United Arab Emirates
97.6 billion barrels of proved oil reserves (7.4% of the world's total)
214 Tcf of natural gas (3.5%)
Crude oil production averaged 2.51 million b/d in 2007, down from 2.62 million b/d in 2006. The federation also exported significant amounts of LNG.

Venezuela
87.04 billion barrels of proved oil reserves (6.5% of the world's proved oil reserves)
166.3 Tcf (2.7% of the world's proved gas reserves)
Venezuelan crude oil production averaged 2.39 million b/d in 2007, down from 2.56 million b/d in 2006.

The obvious big gap in OPEC is Russia:

Russia
Russia produces approximately 10 million bpd, and exports about 70% of that. The true size of its reserves appear to be unknown as Russian oil companies are constantly re-forecasting. It might be as high as 150 billion barrels though.

Misc. Industry facts

85.54 million barrels per day is the production capacity as of 2007.

While the supermajor oils and other publicly traded oils (major international oil companies, or IOCs) have built up considerable cash, there appears to be reduced opportunities for upstream investment going forward: these major oils lack access to large oil and gas reserves and face increased competition from state-owned firms, or national oil companies (NOCs). As a result, the long-term upstream growth options of these publicly traded oils are limited, versus emerging majors with some state ownership that are willing to take greater risks for smaller rewards.
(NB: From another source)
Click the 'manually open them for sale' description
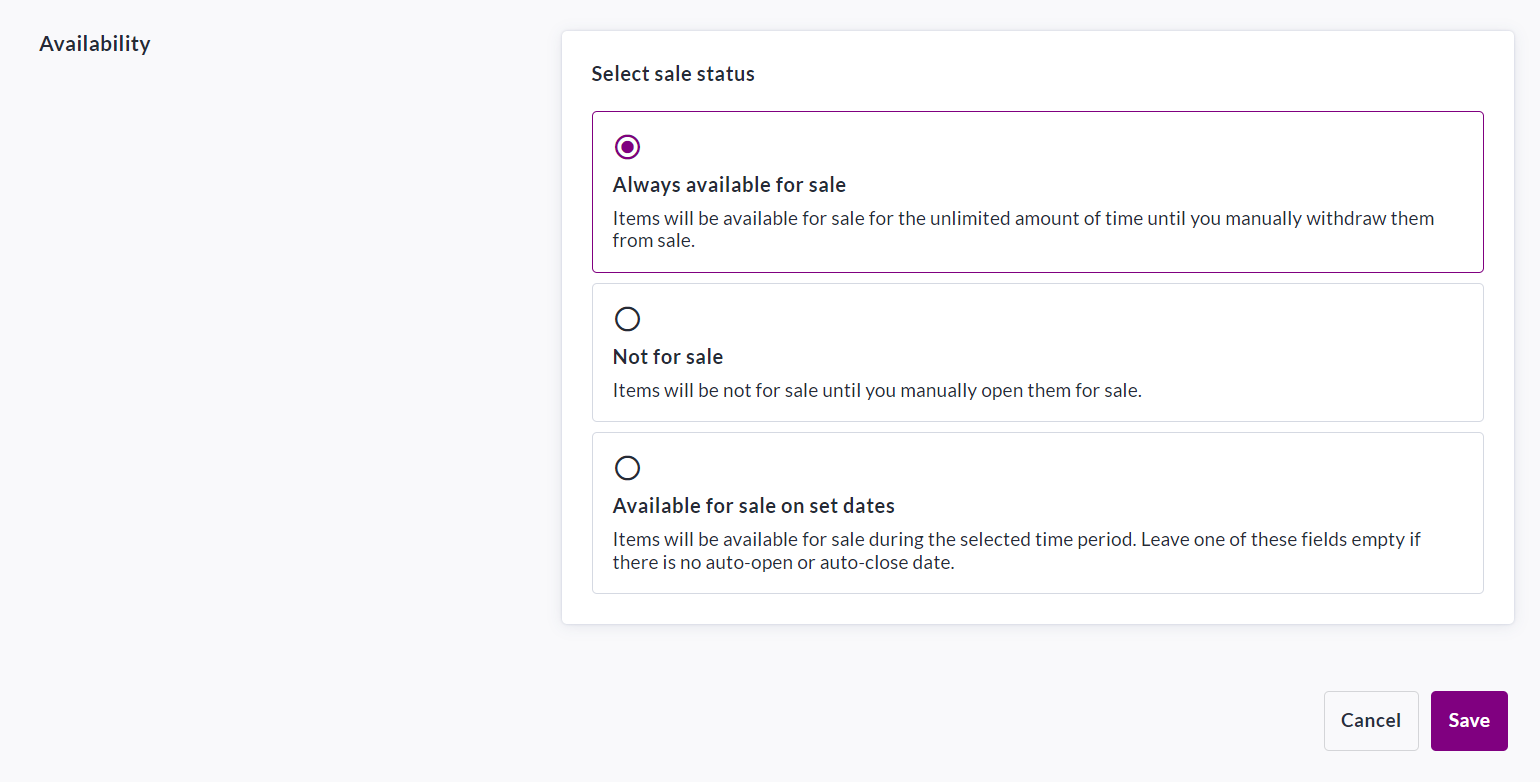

A key conclusion of Victor's study - On Measuring the Performance of National Oil Companies (NOCs) - was that the IOCs were one-third better at converting oil reserves into actual production than their NOC counterparts.

These supermajors are also among the industry leaders based on refinery distillation capacity (as shown in the "World's Top 20 Oil Companies" table), as is major oil company Chevron, in the No. 12 position. (Majors are the next largest publicly traded integrated oil companies, with capitalizations of less than $100 billion.)

Global demand for refined petroleum products continues to rise. In addition, we have seen a global movement toward low-sulfur motor fuels, reflecting tightened fuel specifications for sulfur content in North America and Europe, and emerging import fuel sulfur specifications in the eastern Mediterranean, the Middle East, and India. We believe that, because of these changes, the demand for low-sulfur (sweet) crude oils has increased and is outpacing available sweet crude reserves, thus driving up the price of sweet crude oils.

With the global demand for these motor fuels rising faster than additions to refining capacity, we believe that those refiners with the ability to process heavy crude oils laden with impurities such as sulfur (sour crudes) will benefit from large crude oil price discounts until substantial new complex refining capacity comes onstream from 2010-12.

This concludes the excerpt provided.